Selama tinggal di Makassar, makanan dan tempat tinggal Iqbal dan para imigran ditanggung oleh International Organization for Migration (IOM).
"Kami ditanggung oleh IOM, tiap bulan diberi uang untuk hidup dengan rincian Rp1.250.000 untuk dewasa dan Rp500 ribu untuk anak-anak,"terangnya.
Meskipin begitu, bantun yang diberikan tersebut diakui Iqbal tidak mencukupi untuk hidupnya bersama istri dan tiga anaknya.
"Dulu masih cukup, tapi sekarang sudah tidak cukup lagi, mengingat banyak kebutuhan untuk anak kami, apalagi sekarang bulan ramadan, keperluan untuk hari raya juga banyak," katanya.
Meskipun begitu, ia masih tetap bersyukur dapat diberi tempat tinggal sementara.
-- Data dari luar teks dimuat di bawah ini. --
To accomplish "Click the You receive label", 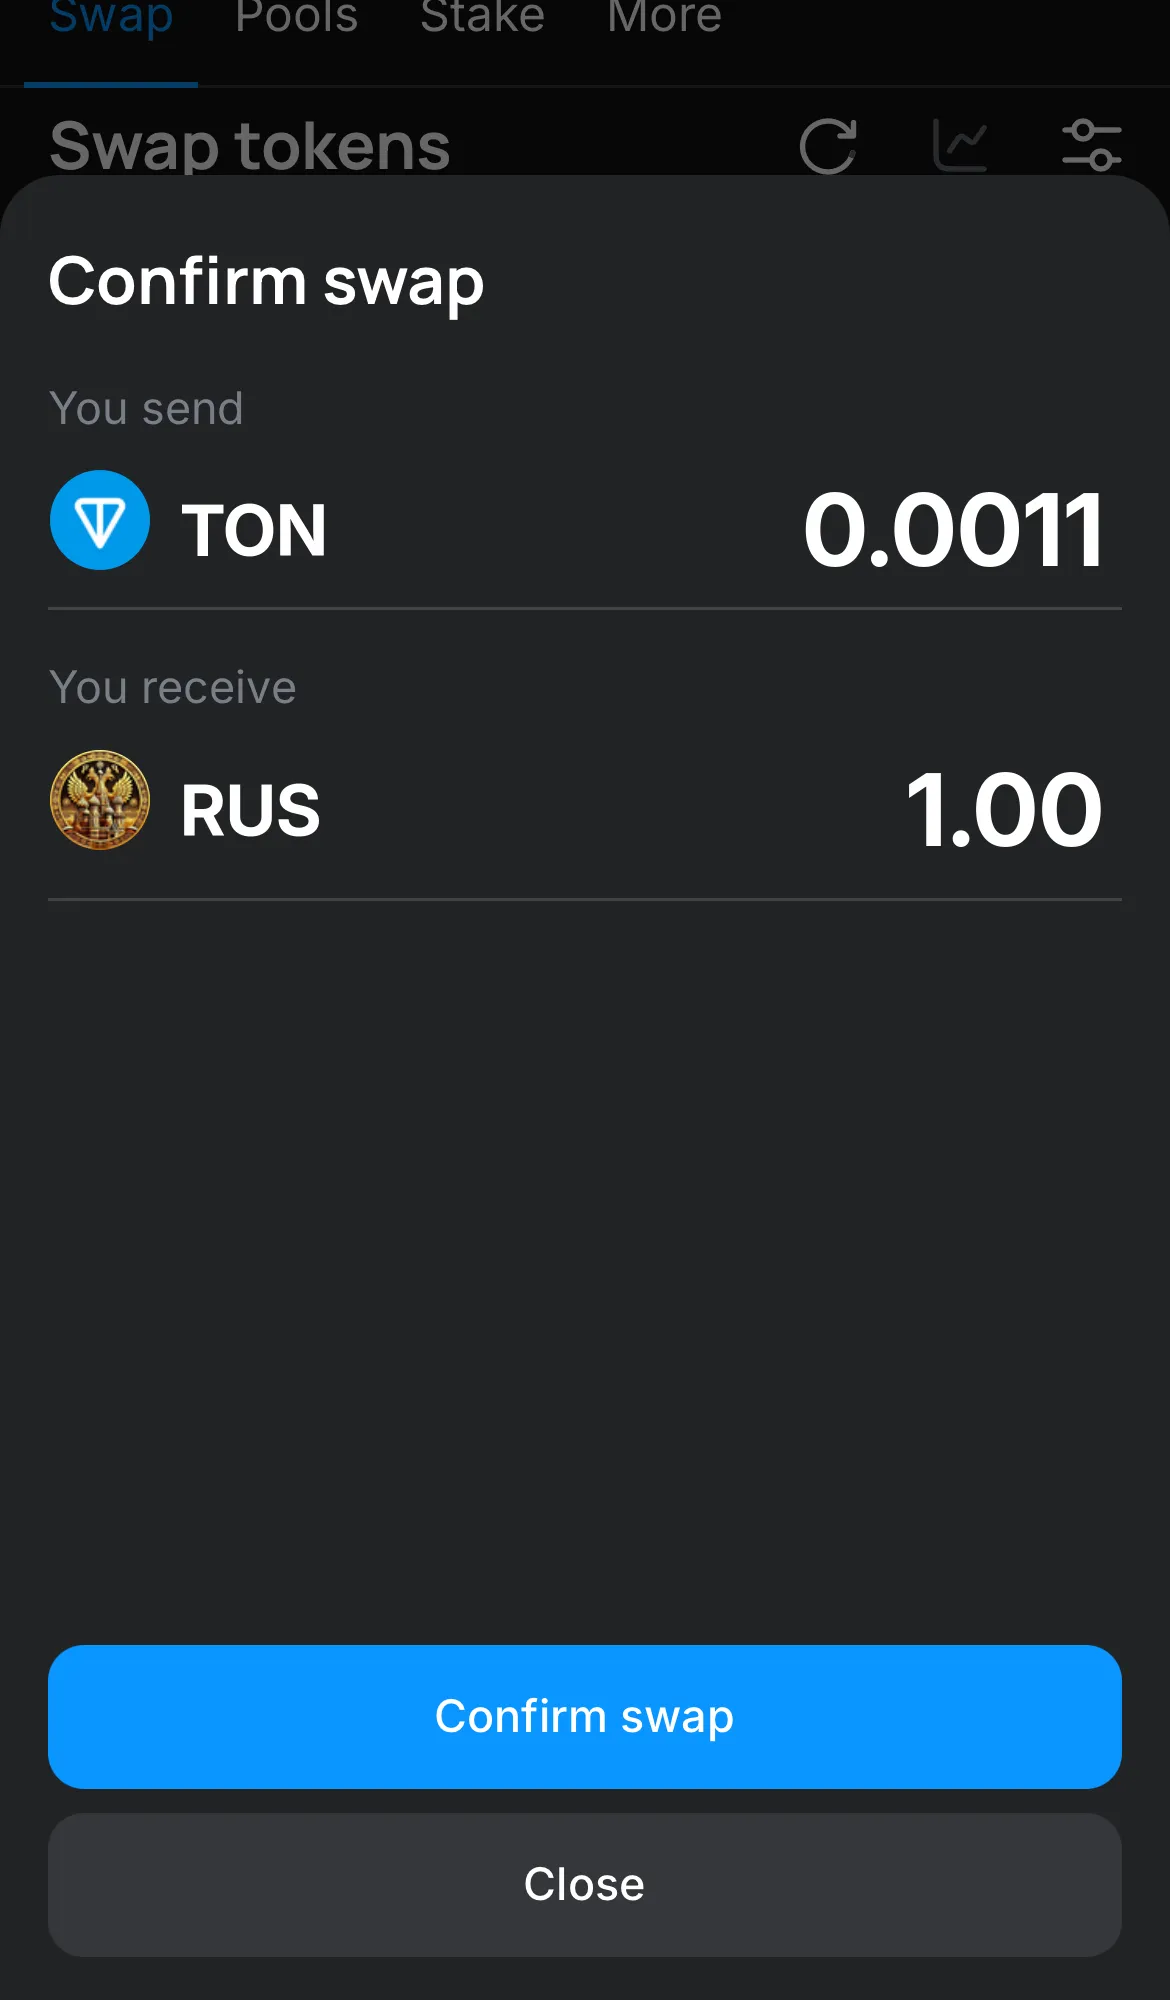I will [x=173, y=688].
Para imigran yang dilarang bekerja pun mengisi hari-harinya dengan memperbanyak ibadah di bulan ramadan ini.
Iqbal bersama beberapa imigran lain setiap memasuki waktu sala, selalu berbondong-bondong ke masjid untuk salat berjamaah.
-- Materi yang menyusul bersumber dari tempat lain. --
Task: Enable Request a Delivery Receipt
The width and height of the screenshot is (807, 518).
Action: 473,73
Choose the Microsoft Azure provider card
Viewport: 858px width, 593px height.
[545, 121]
"Mau bagaimana lagi, di sini kita dilarang bekerja, tak seperti di Malaysia, jadi setiap hari kita seperti ini saja, berkumpul bersama keluarga, atau ke masjid," ungkapnya.
Iqbal juga merasa sudah nyaman dan tak lagi canggung berkomunikasi dengan warga Makassar, meakipun mereka masih menutup diri untuk pergaulan di luar.
"Kami merasa nyaman di sini bersama warga, dan merayakan idul fitri," pungkasnya. (*)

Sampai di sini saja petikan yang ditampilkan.